Visible infrared at room temperature achieved in a first

This can help us deepen our understanding of chemical and biological molecules.
Ameya Paleja
MIR Vibrationally-Assisted Luminescence (MIRVAL)
MIR Vibrationally-Assisted Luminescence (MIRVAL)

Rohit Chikkaraddy/ University of Birmingham 

A collaborative effort between researchers at the Univerisity of Birmingham and the University of Cambridge in the UK has led to the development of a new method that uses quantum systems to help detect mid-infrared (MIR) light at room temperature, a press release said.

Mid-infrared, as the name suggests, lies between the infrared spectrum's near and far wavelengths, just outside those of visible light. The mid-infrared spectrum has gained particular importance as it has been useful for multiple applications ranging from military to environmental and medical treatments and studying celestial objects.

Detectors used in these devices rely on cooled semiconductors that are not only bulky but also energy-intensive. By making mid-infrared detection possible at room temperature, the researchers have opened up new avenues for research and practical devices in various fields.

Avoiding thermal noise

When scientists are looking to study structures of chemical and biological molecules, they use mid-infrared light to excite the bonds between the constituent atoms. This makes the bonds vibrate at high frequencies.

While scientists have done this at low temperatures in the past, doing this at room temperature means they also need to account for the random motion seen in bonds, leading to additional thermal noise.

To avoid thermal noise, the research team led by Rohit Chikkaraddy, an assistant professor in physics at the University of Birmingham, assembled molecular emitters into small plasmonic cavities to resonant in MIR and visible ranges.

Called MIR Vibrationally-Assisted Luminescence or MIRVAL, the approach also includes engineering the emitters so that their molecular vibrational states and electronic states could interact and result in an efficient transduction of MIR light into enhanced visible luminescence.

Creating picocavities allows light trapping from the smallest sources, such as single-atom defects in metals.
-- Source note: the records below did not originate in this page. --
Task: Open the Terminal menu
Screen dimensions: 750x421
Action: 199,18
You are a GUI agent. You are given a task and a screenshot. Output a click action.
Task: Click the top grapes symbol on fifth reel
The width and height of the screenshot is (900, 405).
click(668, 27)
The researchers could also confine the light in extremely small volumes, even below one cubic nanometer, thereby increasing the resolution of the data obtained.
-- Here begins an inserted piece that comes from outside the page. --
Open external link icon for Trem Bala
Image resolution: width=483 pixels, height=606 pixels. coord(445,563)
Challenges and applications

"The most challenging aspect was to bring together three widely different length scales – the visible wavelength, which are hundreds of nanometres, molecular vibrations, which are less than a nanometre, and the mid-infrared wavelengths, which are ten thousand nanometres – into a single platform and combine them effectively,” said Chikkaraddy in a press release.
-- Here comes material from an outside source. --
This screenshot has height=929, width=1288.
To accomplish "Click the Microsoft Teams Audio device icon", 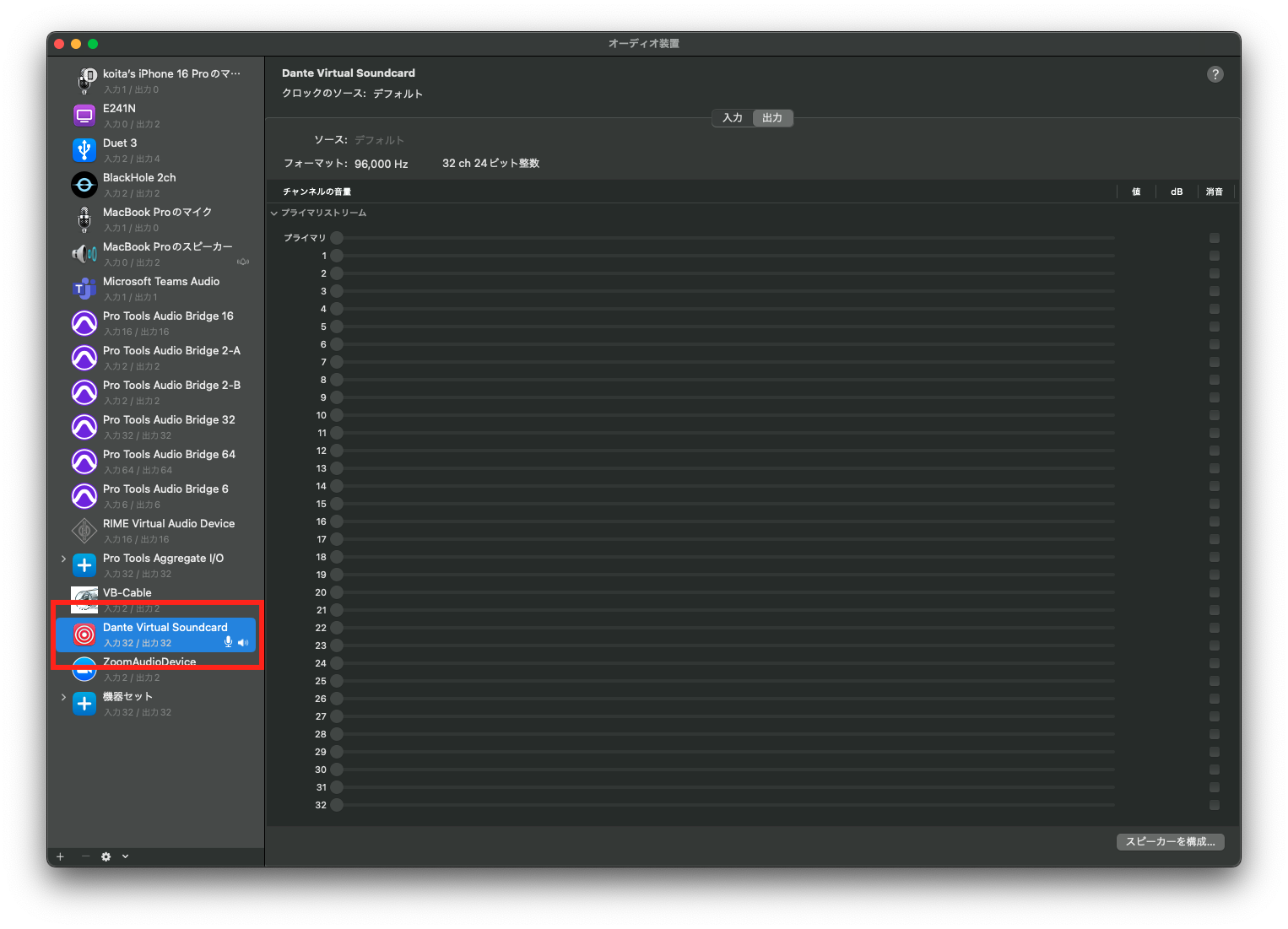I will coord(84,289).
Visible infrared at room temperature achieved in a first
Representative image for infrared light

The team's breakthrough can help us deepen our understanding of highly complex systems and infrared active molecular vibrations down to the single-molecule level, which has never been achieved before. While this will help researchers study molecules better, it also opens doors to multiple applications as well.

"MIRVAL could have a number of uses such as real-time gas sensing, medical diagnostics, astronomical surveys, and quantum communication, as we can now see the vibrational fingerprint of individual molecules at MIR frequencies," Chikaraddy added.

The ability for room temperature detection will also help ease both applications and further research in the field. Future advances will find their way into devices that can then help us manipulate atoms at a quantum level, the press release said.